Between 2013 and 2025, demand for Emergency Medicine is projected to grow at 9 percent, and physician supply is projected to increase by 18 percent. PA supply in Emergency Medicine is projected to almost double during this period, but the demand is expected to grow only by 9 percent. Consequently, the future adequacy of emergency care providers is likely to be more than sufficient to meet national demand


Huge demand in surgical specialities but with excess PAs. There is a possibility the PAs might get training to do simple procedures.
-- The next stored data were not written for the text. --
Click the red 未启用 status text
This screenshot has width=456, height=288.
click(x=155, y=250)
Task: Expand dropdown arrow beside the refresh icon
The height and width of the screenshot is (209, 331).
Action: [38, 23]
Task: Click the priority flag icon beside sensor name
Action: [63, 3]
CONCLUSION: Except for surgical specialities, cardiology, GI and psychiatry everyone speciality appears to have reached a saturation point. I believe there will be shortage in certain rural areas, but expanding more residencies and NP/PA programs will probably not work. Everyone wants to work near urban areas and not in middle of nowhere deserted rural town. Even NPs who go to rural areas prefer to gain experience to eventually move to better cities. Though there are enough jobs for everyone at present, this looks eerily similar to housing market crash in 2008; people were assuming housing prices will keep going high, giving rise to sub-prime mortgages. Similarly, we assume healthcare workers can never be unemployed as there will be more sick patients due to longer lifespan of baby boomer generation. Universities and our organizations do not seem very responsible to control our workforce. Almost every nurse in my hospital is in NP school because they dislike bedside nursing and there is almost a 100% acceptance rate. To preserve the quality of NPs and PAs their organizations should limit the number of graduates to make sure they all can have jobs in the near future. We are not taking in account how advanced technologies can replace simple tasks. I am concerned there will be too many MD/DO/NP/PA competing for jobs in a decade. This will only lead to more hatred among each other.
Most of your links are broken, you might want to edit them.